BACOLOD CITY, Negros Occidental, Philippines – The City Legal Office Enforcement Unit assisted by the police, the military, and the market supervisors, will start enforcing the “no market pass, no entry” policy in the public markets.
Bacolod City Administrator Em Ang told DNX that the enforcement is now “ongoing”, as monitoring teams do the rounds to check on vendors and ensure that the Executive Order of the city on the implementation of the diagnostic test is properly implemented.
E.o. 66 is an order to conduct mandatory surveillance testing of vendors in the three major public markets (Central Market, Burgos market, and Libertad market) in Bacolod City.
The E.O. provides that a ticket system will be applied, where vendors and their co-workers willing to submit themselves for diagnostic test will be issued “Permission Ticket” or Market Pass to gain access to their stalls inside the markets, or be allowed to sell along the premises of the markets.

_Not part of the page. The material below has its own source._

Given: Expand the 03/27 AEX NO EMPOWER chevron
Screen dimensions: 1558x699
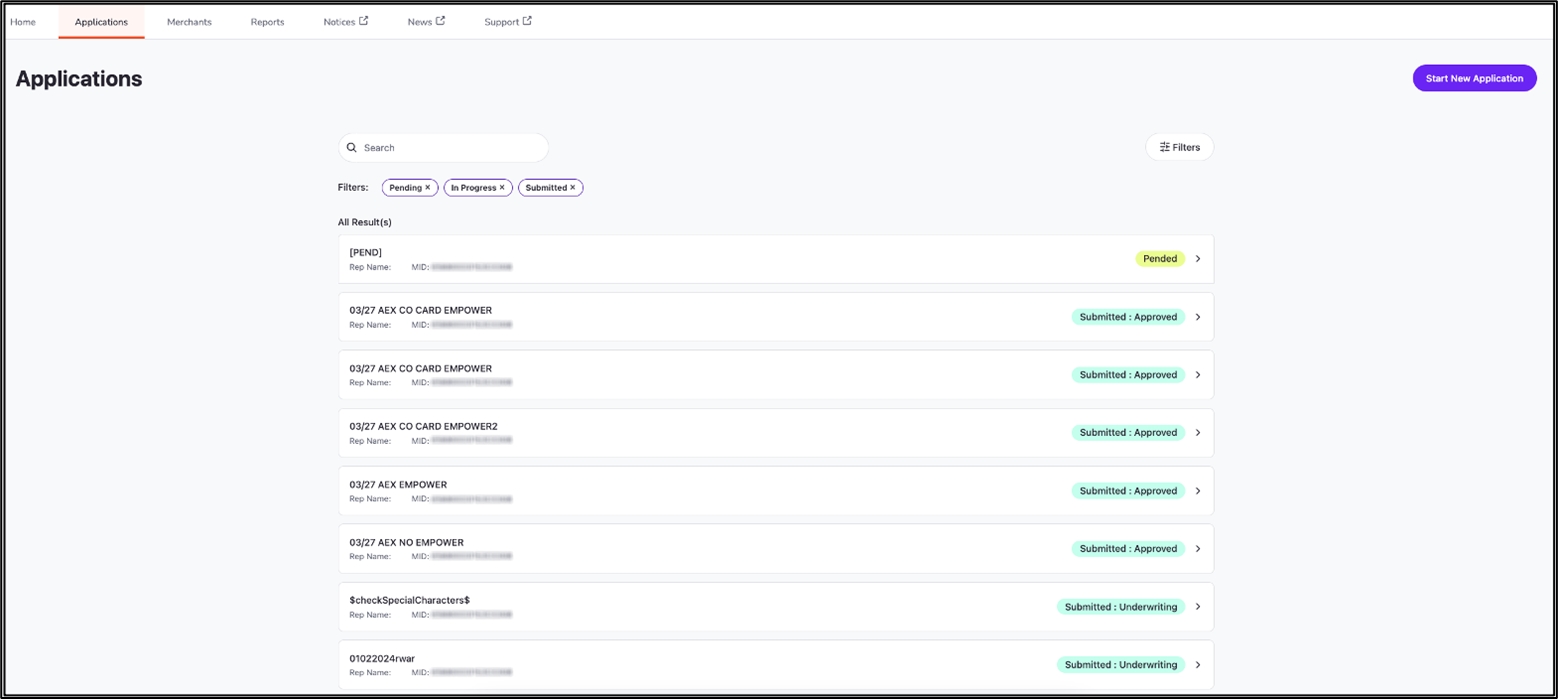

Should they be tested positive, they will be removed from their stalls and committed for quarantine/isolation under the city’s existing quarantine/isolation policies.
The E.O. also said that “those who refuse and continue to refuse to undergo the diagnostic test will not be issued “Permission Ticket” (or Market Pass) and their stalls/place of business shall be posted with notice “Under Process” (or In Process)”.
Vice-Mayor El Cid Familiar told DNX that there were vendors who continue to sell inside the markets despite the fact that they have not undergone swabbing, or surveillance testing.
This, he said, is in violation to what the E.O. on diagnostic testing which says that only those swabbed will be allowed to sell, or gain access to their stalls in the markets.
“It is unfair to those who have undergone swabbing, especially when they have a policy on ‘no swab, no pass, no entry’,” he said.
He also said that the swabbers are now overwhelmed by the tasks.
“There are awardees [stall owners] who wanted to be swabbed, but the swabbing team had to stop at 6 p.m.,” he said.
This is because the swab team is now overwhelmed by the sheer number of those who want tested, as they also have to change clothes every time they go to the toilet, or eat.
There are also talks of implementing the “one entrance, one exit” so that the vendors will be checked constantly, and only those with passes will be allowed access to their stalls.